Yes, please think about this.
>
> Meanwhile, this patch might address your other problem. It allows --re-add
> to work if a non-bitmap rebuild fails and is then re-added.
>
> diff --git a/drivers/md/md.c b/drivers/md/md.c
> index c601c4b..d31852e 100644
> --- a/drivers/md/md.c
> +++ b/drivers/md/md.c
> @@ -5784,7 +5784,7 @@ static int add_new_disk(struct mddev * mddev, mdu_disk_info_t *info)

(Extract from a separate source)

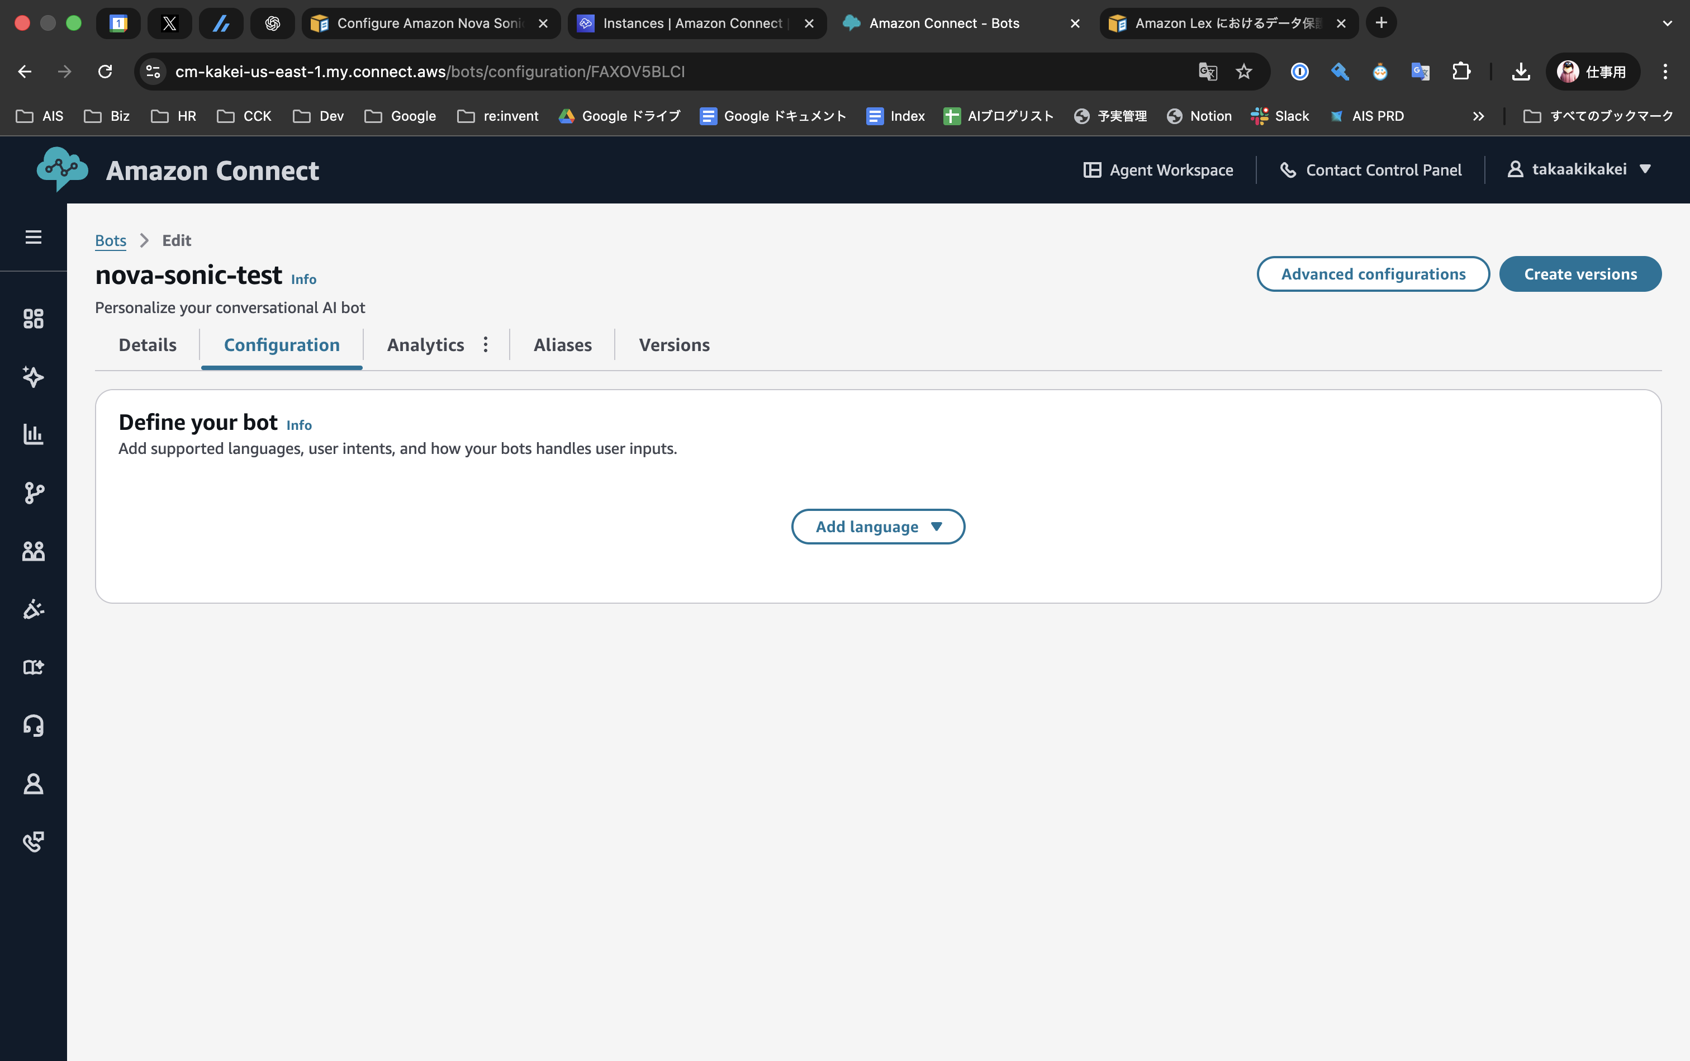The width and height of the screenshot is (1690, 1061).
Task: Click the dashboard grid sidebar icon
Action: [33, 319]
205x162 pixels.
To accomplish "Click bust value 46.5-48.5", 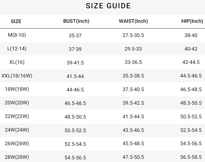I will point(75,103).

> super_types[mddev->major_version].
> validate_super(mddev, rdev);
> if ((info->state & (1<<MD_DISK_SYNC)) &&
> - (!test_bit(In_sync, &rdev->flags) ||
> + (test_bit(Faulty, &rdev->flags) ||
> rdev->raid_disk != info->raid_disk)) {
> /* This was a hot-add request, but events doesn't
> * match, so reject it.
>
I have tested a slightly different patch that you suggested earlier -
just removing the !test_bit(In_sync, &rdev->flags) check. I confirm
that it solves the problem.
The Faulty bit check seems redundant to me, because:
- it can be set by only by validate_super() and only if that drive's
role is 0xfffe in sb->roles[] array
- Long time ago I asked you, how can it happen that a drive thinks
about *itself* that it is Faulty (has 0xfffe for its role in its own
superblock), and you said this should never happen.
Anyways, I tested also the patch you suggested, and it also works.
Is there any chance to see this fix in ubuntu-precise?
Thanks again for your support,
Alex.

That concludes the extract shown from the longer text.